Ugh. Have to be up early to thoroughly clean the apartment. So, of course, the cat woke me up at 1:06 A.M. and now I can’t sleep.
I am entertaining the notion of an early morning jog at this point. The knee still aches so I may have to settle for a walk. That way I can at least enjoy some fresh air and some nature. Starlight, the non-feral cat, is so crazy I don’t trust her not to jump from a second story window. So I manage to crack the windows but otherwise have little access to fresh air.
Just finished opening the windows, soon I will change the cat litter and it will smell a lot better in here.

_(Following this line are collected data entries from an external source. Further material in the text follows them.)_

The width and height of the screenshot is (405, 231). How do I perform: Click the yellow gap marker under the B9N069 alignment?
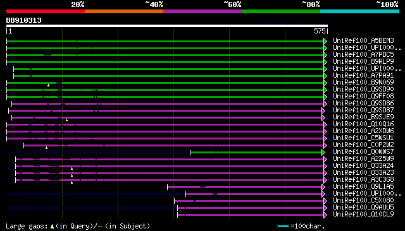tap(48, 85)
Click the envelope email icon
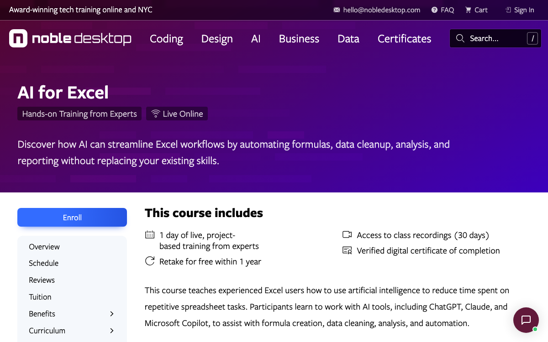 337,10
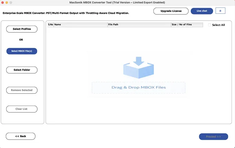Open the Upgrade License dialog
This screenshot has width=235, height=148.
(x=171, y=11)
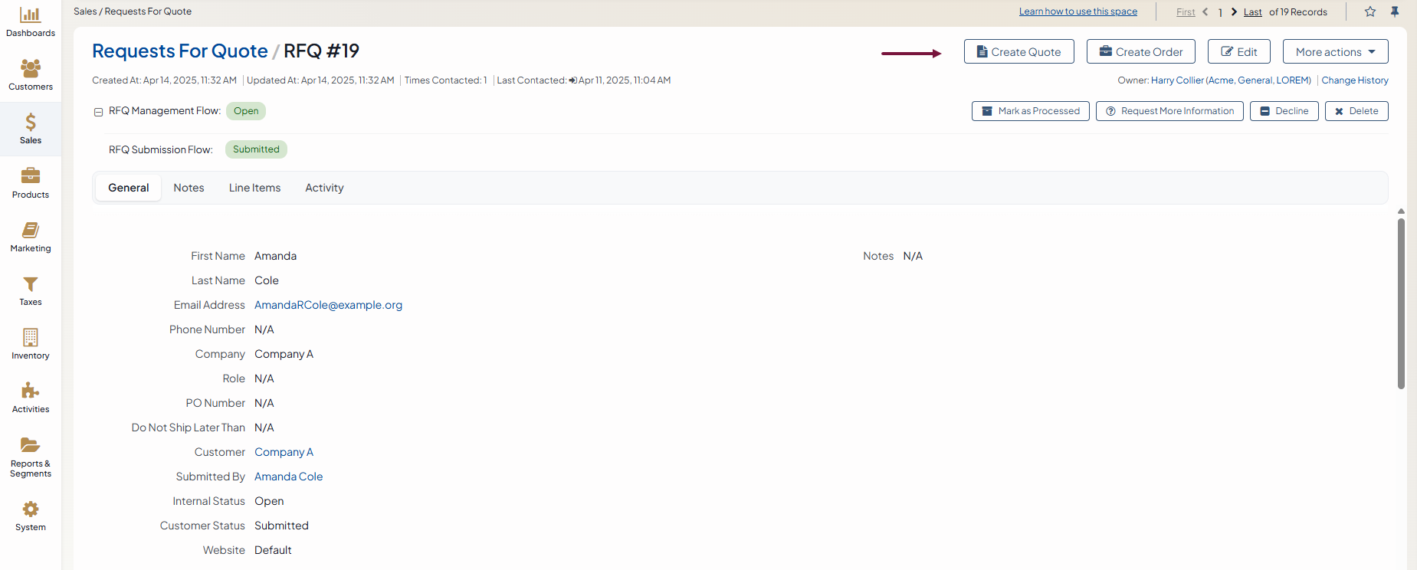Toggle the pin page icon

(x=1395, y=11)
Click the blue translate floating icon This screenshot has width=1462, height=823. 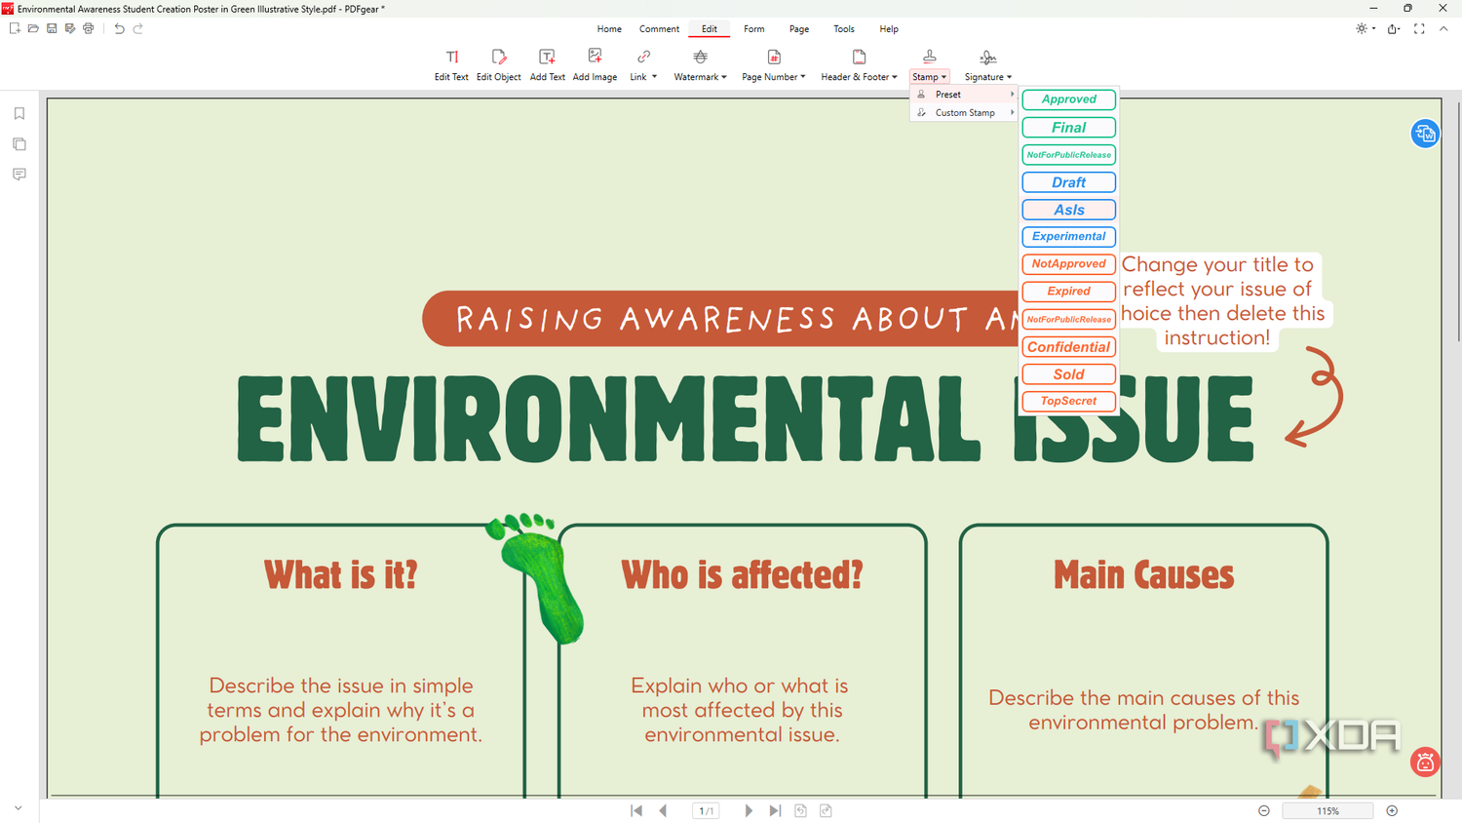[1425, 134]
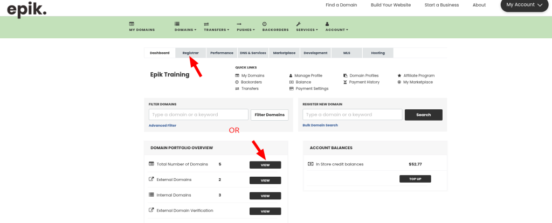Focus the Register New Domain search field
The width and height of the screenshot is (552, 223).
click(x=352, y=115)
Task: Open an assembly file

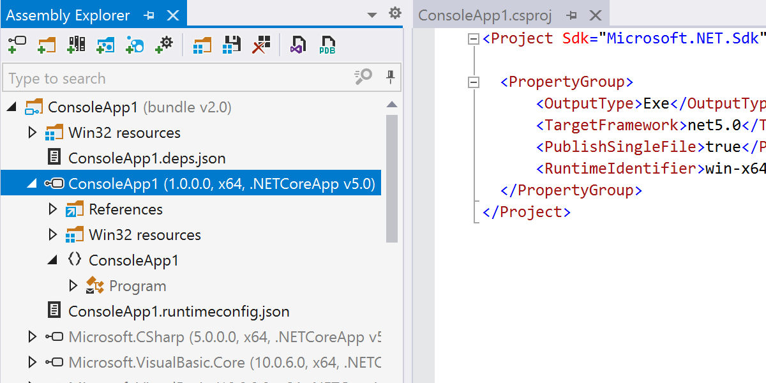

I love my cats but they are tearing up the carpet in my adorable apartment.
Speaking of my adorable apartment, I want desperately to stay in it. But the burden of student loans etc. means that I need to find a job to supplement the full-time position I currently have. I fear that rent will go up and that I will no longer qualify to live here. So I’d best think of something I can do somewhat steadily before April of next year rolls around.
This is the crap that keeps me up at night. Besides the Bipolar, of course.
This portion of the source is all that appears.